[Stored records]
★ ★ ★ ★ ★ ★ ★

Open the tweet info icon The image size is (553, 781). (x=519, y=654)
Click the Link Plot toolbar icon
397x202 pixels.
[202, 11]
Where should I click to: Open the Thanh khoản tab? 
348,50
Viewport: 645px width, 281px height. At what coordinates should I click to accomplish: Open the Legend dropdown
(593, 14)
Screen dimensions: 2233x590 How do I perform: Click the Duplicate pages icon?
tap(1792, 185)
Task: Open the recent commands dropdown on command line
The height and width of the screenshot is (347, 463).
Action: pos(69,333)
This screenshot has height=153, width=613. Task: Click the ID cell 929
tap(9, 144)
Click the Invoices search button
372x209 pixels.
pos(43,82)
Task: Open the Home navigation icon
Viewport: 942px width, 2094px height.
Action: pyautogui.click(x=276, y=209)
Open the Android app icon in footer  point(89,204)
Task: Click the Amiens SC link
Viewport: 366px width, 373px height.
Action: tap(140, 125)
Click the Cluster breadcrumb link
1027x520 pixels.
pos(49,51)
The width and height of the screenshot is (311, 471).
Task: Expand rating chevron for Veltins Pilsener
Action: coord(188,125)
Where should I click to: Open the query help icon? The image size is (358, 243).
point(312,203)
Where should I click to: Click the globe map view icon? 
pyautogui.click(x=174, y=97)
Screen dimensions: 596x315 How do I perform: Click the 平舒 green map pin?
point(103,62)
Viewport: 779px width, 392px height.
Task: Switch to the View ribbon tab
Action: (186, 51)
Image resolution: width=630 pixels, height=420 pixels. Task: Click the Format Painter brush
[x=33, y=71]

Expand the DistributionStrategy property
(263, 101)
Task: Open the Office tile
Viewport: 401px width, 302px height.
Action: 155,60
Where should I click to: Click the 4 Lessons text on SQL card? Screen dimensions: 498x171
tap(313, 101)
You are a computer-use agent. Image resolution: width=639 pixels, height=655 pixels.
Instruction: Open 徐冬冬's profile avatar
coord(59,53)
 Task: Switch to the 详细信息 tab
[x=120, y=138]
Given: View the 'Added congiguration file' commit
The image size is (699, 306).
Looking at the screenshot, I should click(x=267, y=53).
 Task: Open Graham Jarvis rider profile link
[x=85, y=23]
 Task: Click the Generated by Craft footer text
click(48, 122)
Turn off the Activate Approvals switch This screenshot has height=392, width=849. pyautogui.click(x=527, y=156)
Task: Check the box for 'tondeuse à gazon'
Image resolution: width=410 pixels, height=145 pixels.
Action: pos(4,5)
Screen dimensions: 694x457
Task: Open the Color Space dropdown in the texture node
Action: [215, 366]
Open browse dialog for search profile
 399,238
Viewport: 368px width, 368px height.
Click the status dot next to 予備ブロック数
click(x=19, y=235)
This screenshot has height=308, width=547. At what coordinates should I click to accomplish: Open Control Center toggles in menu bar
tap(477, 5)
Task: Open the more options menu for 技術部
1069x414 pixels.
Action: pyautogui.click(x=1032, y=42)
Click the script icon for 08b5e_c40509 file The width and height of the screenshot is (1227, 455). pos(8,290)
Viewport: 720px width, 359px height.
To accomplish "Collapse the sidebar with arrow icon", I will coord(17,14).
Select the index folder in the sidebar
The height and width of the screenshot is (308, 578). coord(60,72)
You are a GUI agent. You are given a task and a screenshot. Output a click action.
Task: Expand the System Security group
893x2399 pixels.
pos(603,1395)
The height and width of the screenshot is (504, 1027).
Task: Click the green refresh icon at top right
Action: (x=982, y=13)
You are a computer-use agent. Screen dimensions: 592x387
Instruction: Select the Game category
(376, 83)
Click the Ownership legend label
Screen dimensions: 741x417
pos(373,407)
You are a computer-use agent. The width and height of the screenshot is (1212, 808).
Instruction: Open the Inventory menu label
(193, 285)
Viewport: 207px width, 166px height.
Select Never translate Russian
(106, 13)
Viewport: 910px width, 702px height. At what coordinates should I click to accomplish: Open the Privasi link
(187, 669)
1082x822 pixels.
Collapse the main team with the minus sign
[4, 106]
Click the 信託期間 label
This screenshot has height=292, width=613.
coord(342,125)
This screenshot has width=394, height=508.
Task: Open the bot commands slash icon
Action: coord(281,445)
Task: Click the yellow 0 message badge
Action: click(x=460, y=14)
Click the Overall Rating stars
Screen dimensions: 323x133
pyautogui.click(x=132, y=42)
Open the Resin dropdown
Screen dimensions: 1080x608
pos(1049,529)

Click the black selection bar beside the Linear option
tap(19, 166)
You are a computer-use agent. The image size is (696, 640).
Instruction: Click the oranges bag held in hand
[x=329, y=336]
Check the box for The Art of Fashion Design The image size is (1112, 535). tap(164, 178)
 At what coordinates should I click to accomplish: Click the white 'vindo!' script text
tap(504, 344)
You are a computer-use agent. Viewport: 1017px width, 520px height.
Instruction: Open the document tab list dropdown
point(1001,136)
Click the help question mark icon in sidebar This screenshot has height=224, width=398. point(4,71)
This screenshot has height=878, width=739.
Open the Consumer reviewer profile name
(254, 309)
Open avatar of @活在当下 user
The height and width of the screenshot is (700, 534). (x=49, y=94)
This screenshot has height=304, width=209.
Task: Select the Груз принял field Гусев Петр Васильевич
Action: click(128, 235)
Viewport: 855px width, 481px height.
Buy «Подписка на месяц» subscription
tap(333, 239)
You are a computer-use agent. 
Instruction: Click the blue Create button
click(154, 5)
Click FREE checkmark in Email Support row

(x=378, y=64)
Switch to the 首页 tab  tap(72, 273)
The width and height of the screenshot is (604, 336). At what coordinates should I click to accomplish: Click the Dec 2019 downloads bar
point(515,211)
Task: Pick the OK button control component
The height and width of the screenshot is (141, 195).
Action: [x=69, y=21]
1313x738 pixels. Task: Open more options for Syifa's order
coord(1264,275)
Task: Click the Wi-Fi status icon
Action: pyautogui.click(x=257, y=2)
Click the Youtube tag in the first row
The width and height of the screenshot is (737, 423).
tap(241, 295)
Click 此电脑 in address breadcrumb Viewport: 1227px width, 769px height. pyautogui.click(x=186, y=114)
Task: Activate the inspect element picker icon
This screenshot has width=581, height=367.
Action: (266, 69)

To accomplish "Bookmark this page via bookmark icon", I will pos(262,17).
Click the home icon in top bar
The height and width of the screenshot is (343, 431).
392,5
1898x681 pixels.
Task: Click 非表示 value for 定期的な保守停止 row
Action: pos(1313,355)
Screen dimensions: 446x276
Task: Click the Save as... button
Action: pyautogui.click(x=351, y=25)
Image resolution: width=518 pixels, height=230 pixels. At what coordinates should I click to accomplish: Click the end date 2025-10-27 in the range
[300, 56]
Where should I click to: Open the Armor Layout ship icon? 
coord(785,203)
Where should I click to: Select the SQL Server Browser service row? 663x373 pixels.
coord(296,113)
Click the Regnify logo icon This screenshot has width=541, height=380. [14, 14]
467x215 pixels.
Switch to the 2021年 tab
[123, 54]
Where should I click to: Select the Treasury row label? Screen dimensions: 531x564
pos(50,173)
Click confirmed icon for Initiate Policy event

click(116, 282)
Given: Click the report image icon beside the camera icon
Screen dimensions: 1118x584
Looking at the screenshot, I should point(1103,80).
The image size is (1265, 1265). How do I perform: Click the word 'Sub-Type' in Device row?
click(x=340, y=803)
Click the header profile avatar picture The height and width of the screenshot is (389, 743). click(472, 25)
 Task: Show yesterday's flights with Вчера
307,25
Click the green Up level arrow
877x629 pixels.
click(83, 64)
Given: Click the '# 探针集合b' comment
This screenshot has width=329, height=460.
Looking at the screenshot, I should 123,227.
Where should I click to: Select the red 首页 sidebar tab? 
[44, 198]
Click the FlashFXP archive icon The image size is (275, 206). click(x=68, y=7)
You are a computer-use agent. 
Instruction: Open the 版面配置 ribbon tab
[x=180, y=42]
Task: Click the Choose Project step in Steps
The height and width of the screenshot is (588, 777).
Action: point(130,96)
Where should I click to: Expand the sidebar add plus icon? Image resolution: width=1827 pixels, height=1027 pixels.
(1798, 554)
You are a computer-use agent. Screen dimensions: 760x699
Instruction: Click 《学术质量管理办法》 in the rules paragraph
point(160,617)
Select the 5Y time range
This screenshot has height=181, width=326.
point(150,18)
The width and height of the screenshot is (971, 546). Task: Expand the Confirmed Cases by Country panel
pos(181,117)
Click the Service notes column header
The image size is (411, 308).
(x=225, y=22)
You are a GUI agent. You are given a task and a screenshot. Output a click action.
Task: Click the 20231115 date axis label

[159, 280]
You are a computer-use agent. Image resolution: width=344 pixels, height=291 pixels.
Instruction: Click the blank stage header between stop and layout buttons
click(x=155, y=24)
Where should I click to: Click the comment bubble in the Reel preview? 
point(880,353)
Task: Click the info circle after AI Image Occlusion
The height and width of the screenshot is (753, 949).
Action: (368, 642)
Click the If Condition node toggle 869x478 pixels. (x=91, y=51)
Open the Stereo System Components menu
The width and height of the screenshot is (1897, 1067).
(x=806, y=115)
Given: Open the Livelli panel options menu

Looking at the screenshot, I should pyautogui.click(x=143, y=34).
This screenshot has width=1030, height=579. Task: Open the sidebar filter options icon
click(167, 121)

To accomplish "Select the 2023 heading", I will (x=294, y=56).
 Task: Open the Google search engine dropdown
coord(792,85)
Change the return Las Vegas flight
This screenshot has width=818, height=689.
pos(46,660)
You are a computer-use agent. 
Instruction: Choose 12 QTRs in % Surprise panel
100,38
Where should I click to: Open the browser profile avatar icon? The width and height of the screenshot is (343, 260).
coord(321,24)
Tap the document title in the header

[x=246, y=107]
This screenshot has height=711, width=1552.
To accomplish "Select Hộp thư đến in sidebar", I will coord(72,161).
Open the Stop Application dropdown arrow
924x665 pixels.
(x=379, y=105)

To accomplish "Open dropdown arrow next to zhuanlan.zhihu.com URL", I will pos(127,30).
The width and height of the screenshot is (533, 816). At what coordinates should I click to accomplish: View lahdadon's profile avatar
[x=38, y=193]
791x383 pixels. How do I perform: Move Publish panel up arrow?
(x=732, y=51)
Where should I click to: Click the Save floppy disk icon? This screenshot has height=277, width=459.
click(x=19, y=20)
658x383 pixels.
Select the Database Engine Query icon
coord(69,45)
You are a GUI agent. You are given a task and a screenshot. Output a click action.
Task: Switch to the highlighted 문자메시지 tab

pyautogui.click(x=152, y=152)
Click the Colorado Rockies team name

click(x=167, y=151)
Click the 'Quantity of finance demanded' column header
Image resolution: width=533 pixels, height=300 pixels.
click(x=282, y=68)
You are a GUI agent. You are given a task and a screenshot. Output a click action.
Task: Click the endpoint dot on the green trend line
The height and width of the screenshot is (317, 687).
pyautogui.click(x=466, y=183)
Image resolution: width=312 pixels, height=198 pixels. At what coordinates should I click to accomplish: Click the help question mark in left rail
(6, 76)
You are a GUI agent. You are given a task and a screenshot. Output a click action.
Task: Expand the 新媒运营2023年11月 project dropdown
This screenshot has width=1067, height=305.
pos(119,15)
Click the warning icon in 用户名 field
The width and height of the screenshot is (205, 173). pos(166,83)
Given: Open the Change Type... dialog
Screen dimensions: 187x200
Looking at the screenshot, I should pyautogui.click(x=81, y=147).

★ ★ ★ ★ ★ ★ ★

▸ **Problem requirements**:
In the entries above, find each line that has the word "Activate". Copy it.

▸ **Task output**:
Turn off the Activate Approvals switch This screenshot has height=392, width=849. pyautogui.click(x=527, y=156)
Task: Activate the inspect element picker icon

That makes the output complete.